Читать книгу У ступеней трона - Александр Петрович Павлов - Страница 6

Часть первая
V
На волосок от смерти

Оглавление

Баскаков крупным твердым шагом шел по мосткам, пробираясь на Невскую перспективу. Твердое решение, которое созрело в нем, нисколько не изменилось оттого, что теперь на улице стало как-то светлее, оттого, что тучи, закутывавшие небо, точно разорвались и с клочка освободившегося от них небосвода упал яркий солнечный луч, точно осыпавший золотой пылью за минуту до этого еще хмурый город, точно озаривший своим блеском петербуржцев, на лицах которых как бы задрожала легкая улыбка, словно вызванная в ответ на улыбку природы. Василий Григорьевич даже не заметил этой метаморфозы[19]: у него на душе было хмуро, и поэтому и дома, мимо которых он проходил, и сама улица, и дрожавший перед ним солнечный луч казались ему такими же хмурыми.

Нужно было переходить через дорогу. Погруженный в глубокую задумчивость, даже не обращая внимания на то, что он шагнул прямо в лужу, Василий Григорьевич стал переходить через улицу. В это самое время из-за угла вывернула тяжелая берлина, громыхавшая колесами по грязной мостовой.

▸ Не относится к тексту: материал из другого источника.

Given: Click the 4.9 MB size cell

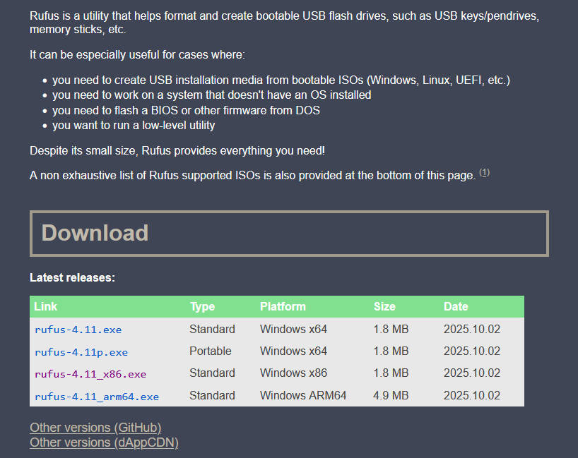Looking at the screenshot, I should [x=391, y=395].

Кучер, сидевший на козлах[20], заорал обычное «пади», но только в ту самую минуту, когда Василия Григорьевича обожгло горячее, влажное дыхание лошади, пахнувшее ему прямо в лицо. Баскаков испуганно отшатнулся, хотел отскочить в сторону, но было уже поздно: лошадь сшибла его с ног, другая ударила его копытом, когда он тяжело упал на землю… Все закружилось перед его глазами: и дома, и церковная колокольня, видневшаяся невдалеке, по которой скользнул его тускнеющий взгляд, когда он падал, и бежавшие со всех сторон, увидев сбитого лошадьми человека, люди, и тяжелая берлина, прогромыхавшая мимо него, и он потерял сознание. Кучер берлины бросил равнодушный взгляд на сбитого им с ног человека, щелкнул лошадей бичом и хотел поскорей умчаться, но в это самое время маленькая ручка дернула за шнурок, привязанный к его руке, из окна берлины высунулась женская головка, и он услышал негодующий возглас:

– Степан, как ты смеешь? Остановись сейчас же!

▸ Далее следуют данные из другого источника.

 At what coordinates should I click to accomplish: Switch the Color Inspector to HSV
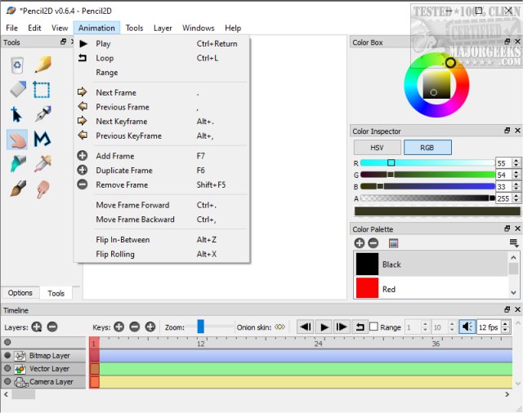pos(378,148)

Повинуясь энергичному приказанию хозяйки, кучер сдержал разгоряченных лошадей, выездной гусар[21], стоявший на запятках берлины, торопливо соскочил на землю, отворил дверцу, которую уже нетерпеливо дергала рука молодой женщины, сидевшей в берлине, и хозяйка лошадей, сбивших Баскакова, выпрыгнула из экипажа и почти бегом, волоча прямо по грязи длиннейший шлейф своего платья, подбежала к тому месту, где лежал Василий Григорьевич, окруженный целой толпой неведомо откуда собравшихся зевак.

Лицо Василия Григорьевича было мертвенно-бледно: из рассеченного лба струилась кровь, сбегая по волосам и смешиваясь с грязной водой стоявшей тут же лужи, и трудно было различить сразу, жив ли молодой человек, или уже душа оставила его тело?

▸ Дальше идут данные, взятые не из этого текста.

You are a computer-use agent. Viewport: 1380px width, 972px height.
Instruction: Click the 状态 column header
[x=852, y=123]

Молодая женщина наклонилась над ним и участливо поглядела на красивое лицо жертвы ее лошадей; в глазах ее сверкнули слезинки непритворного горя, и, обращаясь к толпе, с равнодушным любопытством смотревшей на эту сцену, она проговорила дрожащим от волнения голосом:

– Может быть, он еще жив, его нельзя так оставить… ради бога, помогите мне перенести его в мой экипаж.

Ее слова тотчас же подействовали; несколько человек схватили Василия Григорьевича на руки и осторожно перенесли в берлину, где и уложили на мягкое, обитое шелком сиденье.

Прежде чем сесть, молодая женщина сказала кучеру:

– Поезжай, Степан, шагом, как можно осторожнее.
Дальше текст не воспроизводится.